DATA EXCERPTS
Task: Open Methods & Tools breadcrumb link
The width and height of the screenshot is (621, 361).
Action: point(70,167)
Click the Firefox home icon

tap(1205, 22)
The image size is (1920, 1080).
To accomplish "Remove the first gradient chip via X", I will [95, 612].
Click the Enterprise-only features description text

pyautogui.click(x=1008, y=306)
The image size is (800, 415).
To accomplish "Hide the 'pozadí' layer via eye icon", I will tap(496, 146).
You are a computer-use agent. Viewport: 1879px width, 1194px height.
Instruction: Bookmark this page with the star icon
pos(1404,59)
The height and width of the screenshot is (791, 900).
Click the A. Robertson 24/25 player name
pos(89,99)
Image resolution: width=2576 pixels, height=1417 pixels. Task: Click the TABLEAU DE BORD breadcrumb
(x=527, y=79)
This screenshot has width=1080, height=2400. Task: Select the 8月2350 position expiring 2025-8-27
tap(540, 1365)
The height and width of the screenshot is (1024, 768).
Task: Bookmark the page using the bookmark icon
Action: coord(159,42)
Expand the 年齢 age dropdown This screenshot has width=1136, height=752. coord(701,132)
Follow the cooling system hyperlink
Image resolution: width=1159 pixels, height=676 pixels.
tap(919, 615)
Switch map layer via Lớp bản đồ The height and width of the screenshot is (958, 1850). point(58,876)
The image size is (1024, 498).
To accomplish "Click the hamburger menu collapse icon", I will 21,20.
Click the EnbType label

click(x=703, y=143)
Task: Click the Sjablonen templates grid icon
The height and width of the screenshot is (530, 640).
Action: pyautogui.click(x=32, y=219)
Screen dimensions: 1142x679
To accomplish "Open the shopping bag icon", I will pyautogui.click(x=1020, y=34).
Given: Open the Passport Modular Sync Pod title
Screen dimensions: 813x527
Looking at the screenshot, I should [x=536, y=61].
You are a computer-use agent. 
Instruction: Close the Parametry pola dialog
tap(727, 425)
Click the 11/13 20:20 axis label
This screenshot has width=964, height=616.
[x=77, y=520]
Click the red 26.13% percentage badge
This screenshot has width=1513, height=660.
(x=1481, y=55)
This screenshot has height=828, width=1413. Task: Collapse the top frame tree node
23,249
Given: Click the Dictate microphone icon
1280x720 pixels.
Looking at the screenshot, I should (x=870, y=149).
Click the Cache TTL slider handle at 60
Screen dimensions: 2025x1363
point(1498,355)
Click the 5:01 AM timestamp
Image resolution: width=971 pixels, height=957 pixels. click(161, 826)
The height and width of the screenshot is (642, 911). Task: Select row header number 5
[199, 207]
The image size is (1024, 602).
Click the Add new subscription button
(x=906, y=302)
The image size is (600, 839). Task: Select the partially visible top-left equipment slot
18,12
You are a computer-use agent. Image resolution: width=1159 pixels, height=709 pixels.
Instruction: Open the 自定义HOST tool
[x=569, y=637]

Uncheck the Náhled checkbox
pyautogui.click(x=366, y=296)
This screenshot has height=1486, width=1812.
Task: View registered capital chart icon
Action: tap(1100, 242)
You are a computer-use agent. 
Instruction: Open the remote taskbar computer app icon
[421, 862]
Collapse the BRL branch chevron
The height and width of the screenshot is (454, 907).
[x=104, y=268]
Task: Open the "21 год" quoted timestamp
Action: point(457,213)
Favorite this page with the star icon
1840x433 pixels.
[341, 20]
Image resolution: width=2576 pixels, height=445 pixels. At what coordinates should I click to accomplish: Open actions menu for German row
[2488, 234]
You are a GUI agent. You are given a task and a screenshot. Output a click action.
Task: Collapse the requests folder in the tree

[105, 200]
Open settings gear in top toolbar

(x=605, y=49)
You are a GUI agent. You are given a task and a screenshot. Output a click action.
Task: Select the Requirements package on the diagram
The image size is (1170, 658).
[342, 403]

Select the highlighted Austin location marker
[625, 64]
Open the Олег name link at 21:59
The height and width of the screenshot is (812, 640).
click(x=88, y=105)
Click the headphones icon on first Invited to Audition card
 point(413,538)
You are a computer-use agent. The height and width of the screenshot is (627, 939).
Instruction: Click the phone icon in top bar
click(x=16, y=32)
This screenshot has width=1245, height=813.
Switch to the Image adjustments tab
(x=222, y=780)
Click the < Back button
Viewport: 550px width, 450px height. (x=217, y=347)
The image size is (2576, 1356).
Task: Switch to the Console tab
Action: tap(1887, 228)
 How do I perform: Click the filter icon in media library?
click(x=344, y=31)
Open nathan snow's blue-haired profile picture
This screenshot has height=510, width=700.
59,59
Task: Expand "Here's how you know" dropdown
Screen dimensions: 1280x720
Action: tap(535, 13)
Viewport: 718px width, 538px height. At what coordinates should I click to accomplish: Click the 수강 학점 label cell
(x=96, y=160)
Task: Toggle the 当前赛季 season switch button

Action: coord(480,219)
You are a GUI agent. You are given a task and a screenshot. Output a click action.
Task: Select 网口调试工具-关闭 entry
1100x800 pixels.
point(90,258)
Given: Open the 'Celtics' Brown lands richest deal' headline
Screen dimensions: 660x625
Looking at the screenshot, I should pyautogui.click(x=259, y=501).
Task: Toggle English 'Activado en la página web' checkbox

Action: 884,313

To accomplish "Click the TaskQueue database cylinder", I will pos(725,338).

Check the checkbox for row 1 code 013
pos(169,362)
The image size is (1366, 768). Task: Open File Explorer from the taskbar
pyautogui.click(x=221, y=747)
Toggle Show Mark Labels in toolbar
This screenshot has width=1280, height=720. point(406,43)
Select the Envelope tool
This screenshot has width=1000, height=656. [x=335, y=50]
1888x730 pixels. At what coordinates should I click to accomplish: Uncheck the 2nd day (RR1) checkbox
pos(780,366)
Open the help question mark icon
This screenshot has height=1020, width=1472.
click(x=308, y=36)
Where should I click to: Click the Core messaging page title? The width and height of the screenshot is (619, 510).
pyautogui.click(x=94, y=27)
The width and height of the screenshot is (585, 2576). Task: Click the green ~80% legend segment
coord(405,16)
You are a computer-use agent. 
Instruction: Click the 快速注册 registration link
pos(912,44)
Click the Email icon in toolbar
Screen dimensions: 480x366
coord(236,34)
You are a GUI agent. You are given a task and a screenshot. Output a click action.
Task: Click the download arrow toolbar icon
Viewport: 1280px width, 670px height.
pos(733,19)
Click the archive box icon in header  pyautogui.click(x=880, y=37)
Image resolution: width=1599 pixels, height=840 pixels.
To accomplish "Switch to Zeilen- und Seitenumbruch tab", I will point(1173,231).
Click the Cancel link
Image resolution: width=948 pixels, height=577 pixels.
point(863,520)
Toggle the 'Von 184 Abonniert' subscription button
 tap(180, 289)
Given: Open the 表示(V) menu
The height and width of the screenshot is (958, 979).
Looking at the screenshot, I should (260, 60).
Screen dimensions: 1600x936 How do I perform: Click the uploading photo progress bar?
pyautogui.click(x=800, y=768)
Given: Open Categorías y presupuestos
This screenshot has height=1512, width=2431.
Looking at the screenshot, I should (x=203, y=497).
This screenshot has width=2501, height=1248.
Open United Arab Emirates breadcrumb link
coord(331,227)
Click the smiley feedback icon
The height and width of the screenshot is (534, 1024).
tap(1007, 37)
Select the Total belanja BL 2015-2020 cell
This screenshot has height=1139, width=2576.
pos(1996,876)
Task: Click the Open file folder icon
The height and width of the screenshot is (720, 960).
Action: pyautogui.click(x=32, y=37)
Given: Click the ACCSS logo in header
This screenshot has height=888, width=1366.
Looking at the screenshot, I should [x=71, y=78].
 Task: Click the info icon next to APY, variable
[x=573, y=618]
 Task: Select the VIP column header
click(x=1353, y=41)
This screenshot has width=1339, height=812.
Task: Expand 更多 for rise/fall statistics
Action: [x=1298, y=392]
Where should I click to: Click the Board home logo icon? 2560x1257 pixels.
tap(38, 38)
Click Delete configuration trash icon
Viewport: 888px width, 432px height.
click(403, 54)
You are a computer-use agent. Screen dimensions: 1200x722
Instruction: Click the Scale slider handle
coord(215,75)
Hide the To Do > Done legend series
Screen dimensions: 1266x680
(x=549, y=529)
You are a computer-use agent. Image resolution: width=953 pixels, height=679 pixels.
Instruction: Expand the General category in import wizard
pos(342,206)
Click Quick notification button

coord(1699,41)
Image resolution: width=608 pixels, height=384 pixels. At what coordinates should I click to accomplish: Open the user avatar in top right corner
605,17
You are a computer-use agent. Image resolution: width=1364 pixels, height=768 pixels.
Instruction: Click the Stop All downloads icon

PROBLEM REQUIREMENTS
Please reproduce the listing word for word, from its first line through the line containing "I will 21,20.", with both of those lines included.

FINISHED TASK
Task: Open Methods & Tools breadcrumb link
The width and height of the screenshot is (621, 361).
Action: point(70,167)
Click the Firefox home icon

tap(1205, 22)
The image size is (1920, 1080).
To accomplish "Remove the first gradient chip via X", I will [95, 612].
Click the Enterprise-only features description text

pyautogui.click(x=1008, y=306)
The image size is (800, 415).
To accomplish "Hide the 'pozadí' layer via eye icon", I will tap(496, 146).
You are a computer-use agent. Viewport: 1879px width, 1194px height.
Instruction: Bookmark this page with the star icon
pos(1404,59)
The height and width of the screenshot is (791, 900).
Click the A. Robertson 24/25 player name
pos(89,99)
Image resolution: width=2576 pixels, height=1417 pixels. Task: Click the TABLEAU DE BORD breadcrumb
(x=527, y=79)
This screenshot has width=1080, height=2400. Task: Select the 8月2350 position expiring 2025-8-27
tap(540, 1365)
The height and width of the screenshot is (1024, 768).
Task: Bookmark the page using the bookmark icon
Action: coord(159,42)
Expand the 年齢 age dropdown This screenshot has width=1136, height=752. coord(701,132)
Follow the cooling system hyperlink
Image resolution: width=1159 pixels, height=676 pixels.
tap(919, 615)
Switch map layer via Lớp bản đồ The height and width of the screenshot is (958, 1850). point(58,876)
The image size is (1024, 498).
To accomplish "Click the hamburger menu collapse icon", I will 21,20.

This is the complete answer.